As I’ve been blogging about healthy eating habits I’ve had this nagging worry- “maybe I’ll fall off the apple cart and buy a one way ticket on the cheeseburger express….just who do I think I am anyways to write about how you should eat? I’m a campus minister for crying out loud! Why do I care about what you’re eating? Why do I feel the need to share about my eating habits?”
One of the reasons I’ve felt compelled to write about eating and food is that so much of our lives revolve around the choices we make about what to put into our bodies. One of my friends recently joked that I am obsessed with food. I will say that I think about it a lot more than I used to- and I think about it in a much healthier way. The wonderful thing has been that I feel a freedom to enjoy food rather than viewing it in any number of destructive and unhealthy ways. As a person who is trying to live out an integrated faith I believe that God cares about our whole lives- not just what we think, or how we act, but even how we treat these fleshy vessels called bodies we roam around in. He wants our bodies to be cared for by the choices we make just as much as he wants our world to be cared for by the choices we make to benefit others.
This summer I listed to a videocast from Cornell University about mindless eating & if I remember right, the lecturer shared that we make over 200 choices every day about what we’re going to eat! That is amazing considering that many of us only eat three meals a day. But even just think about breakfast-
- sugar or splenda in your coffee or tea? non-fat latte or full-fat with whip?
- multi-grain cereal or frosted flakes?
- fruit or a granola bar in the car or McDonalds drive in for a McGriddle?
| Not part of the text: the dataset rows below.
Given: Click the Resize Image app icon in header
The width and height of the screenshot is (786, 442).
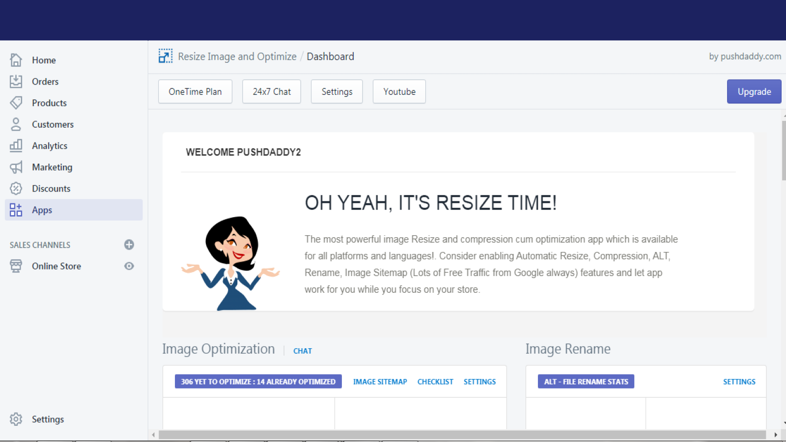Looking at the screenshot, I should [166, 56].
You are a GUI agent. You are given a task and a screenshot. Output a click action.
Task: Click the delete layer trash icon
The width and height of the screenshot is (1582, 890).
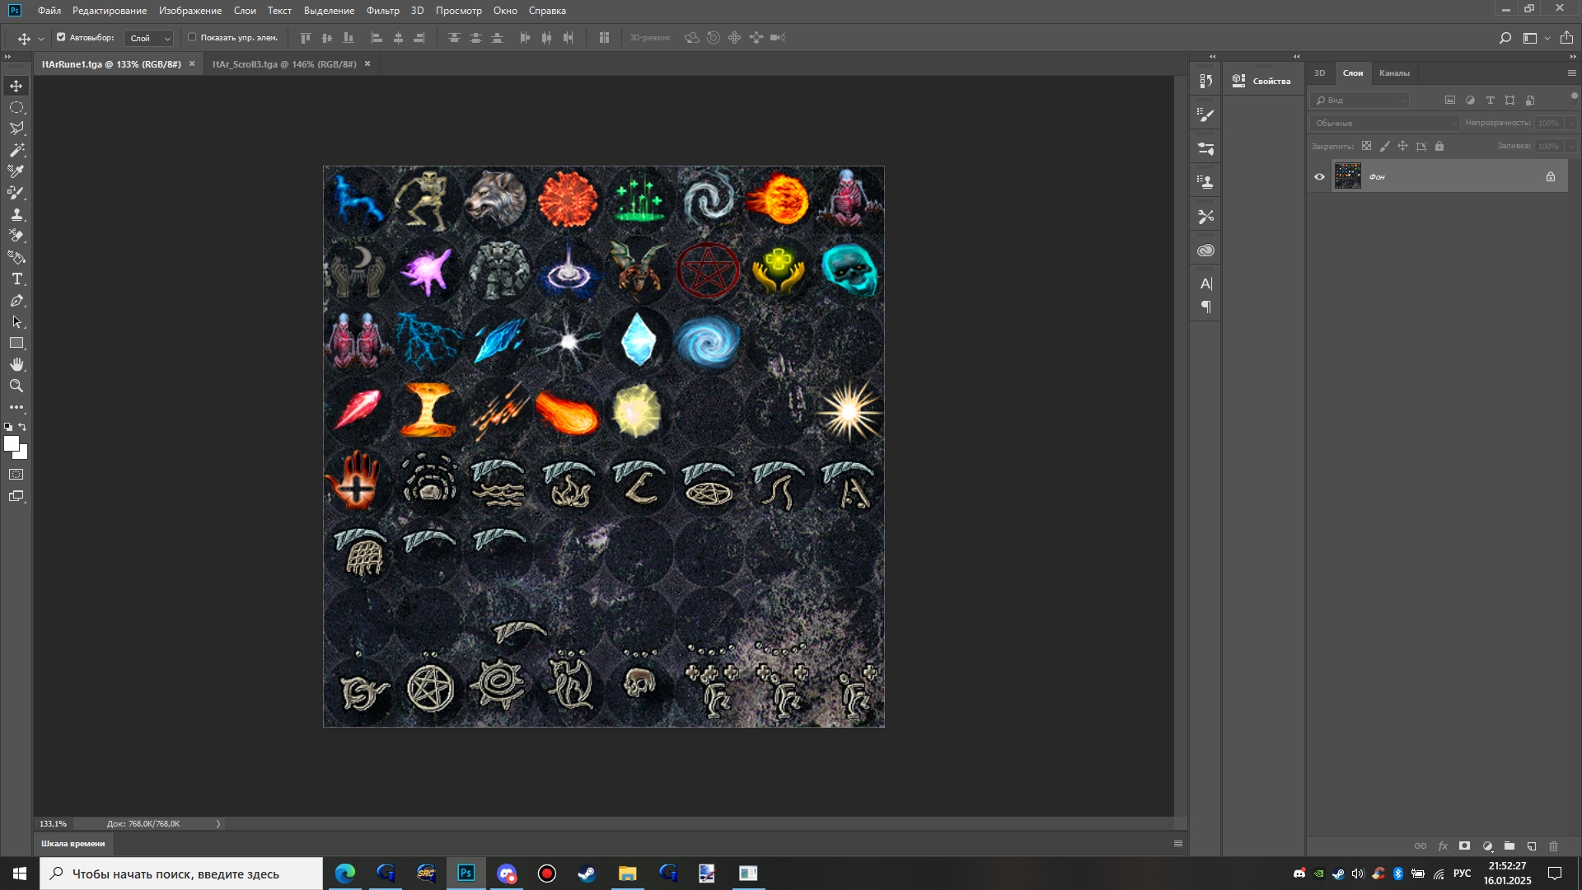tap(1554, 846)
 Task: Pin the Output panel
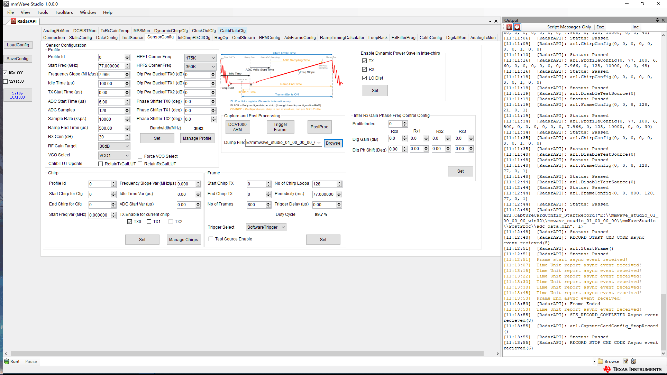657,20
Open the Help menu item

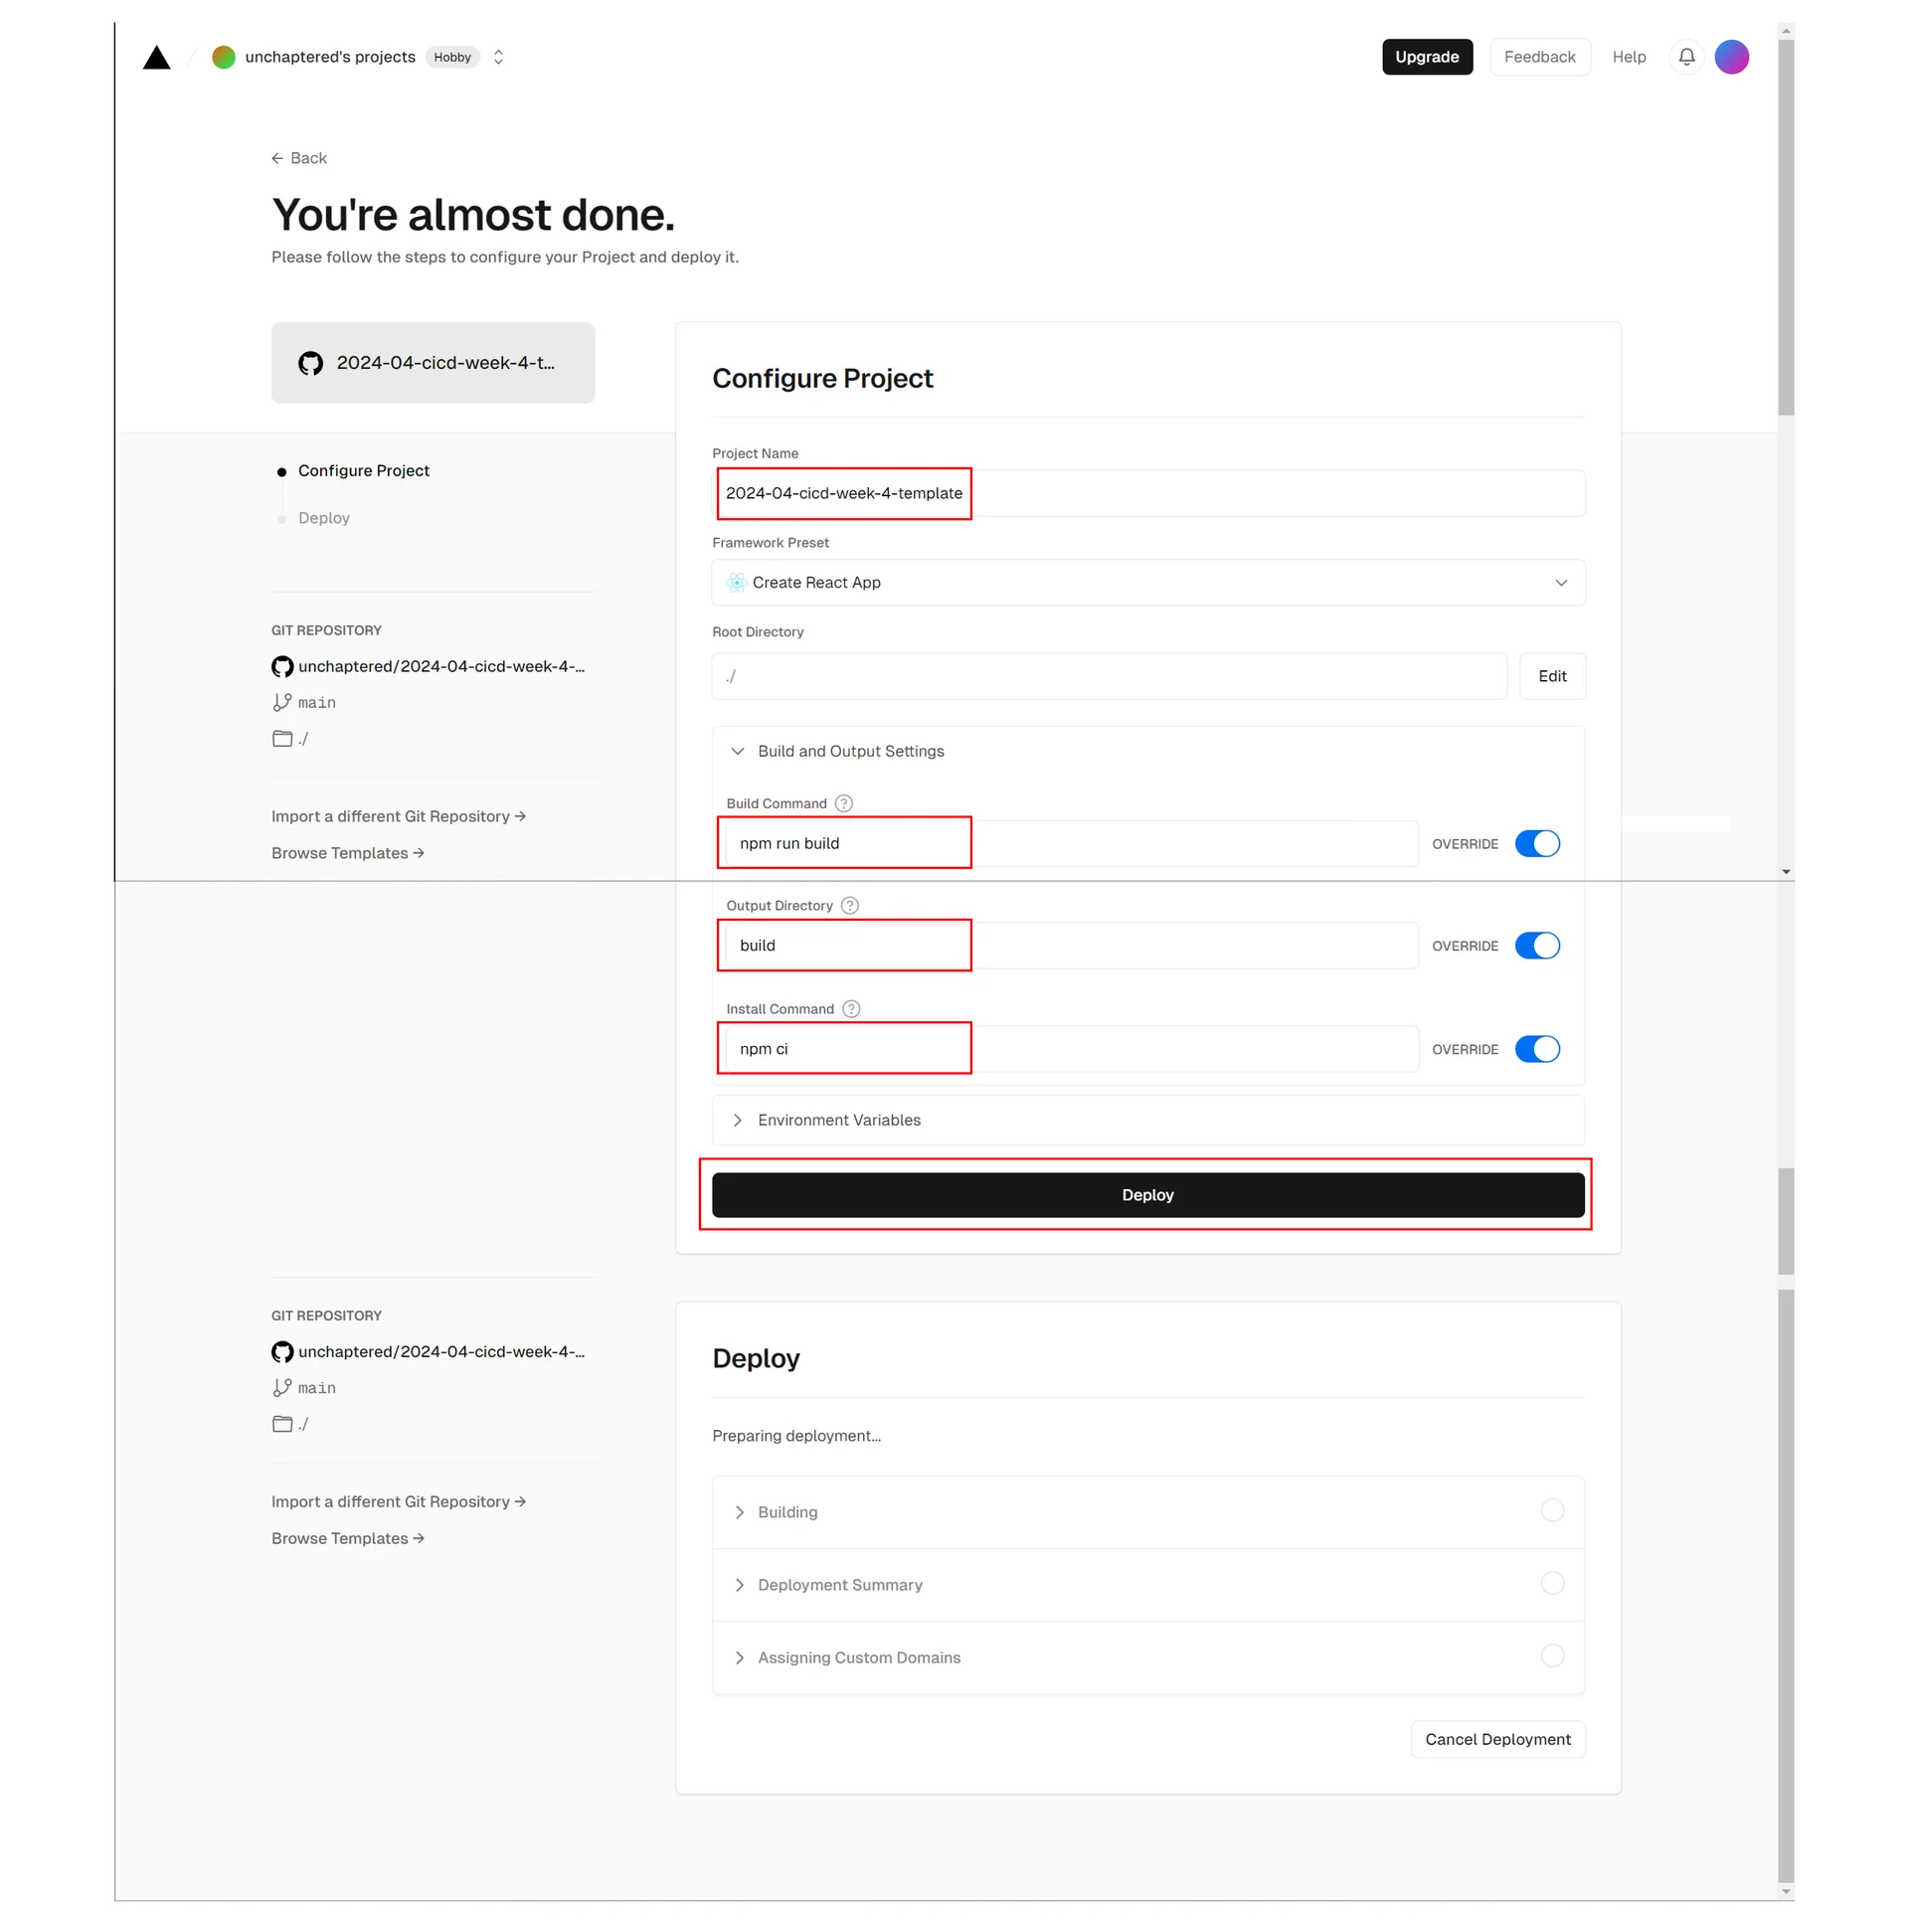(1628, 57)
The point is that these choices add up and so do our waistlines the calories. For the first few years of my life as a campus minister I continued to eat like I did in college- there is always an abundance of pizza, cake, cookies, ramen noodles, not to mention the chinese buffets my staff team would hit after our monthly meetings. I was so tired from work that I didn’t even feel like I had energy to make healthy choices- so I let my environment dictate what I would eat rather than choosing how I would eat. This past January I decided that I would NEVER let this happen to me again. It doesn’t honor who God has created me to be as a 5’4″ woman whose body frame is meant to be in a healthy range with a family history of heart disease and adult diabetes. In recent years people have been writing about having a feel great weight rather than beating yourself up about an ideal and weight that you had when you were 17 years old (or some other time in your life where you felt the most smokin’ hot you’ve ever been).
I’ve realized that I like to write about healthy habits because I’ve seen so many people including myself let it fall by the wayside. Plus, it’s easier to care about making healthy choices when you know that there is a community of others that care about the same thing.
I’ve really started to see eating as a spiritual discipline just like I see other things in my life that benefit my relationship with God and others. I’m not trying to be perfect or eat “perfectly” whatever that is? but I do want to make choices that honor and care for this one body I’ve been given so that I’ll have the health and strength to care for others now & in the future. Eating is part of it, but like I said- it’s a BIG part of our everyday lives.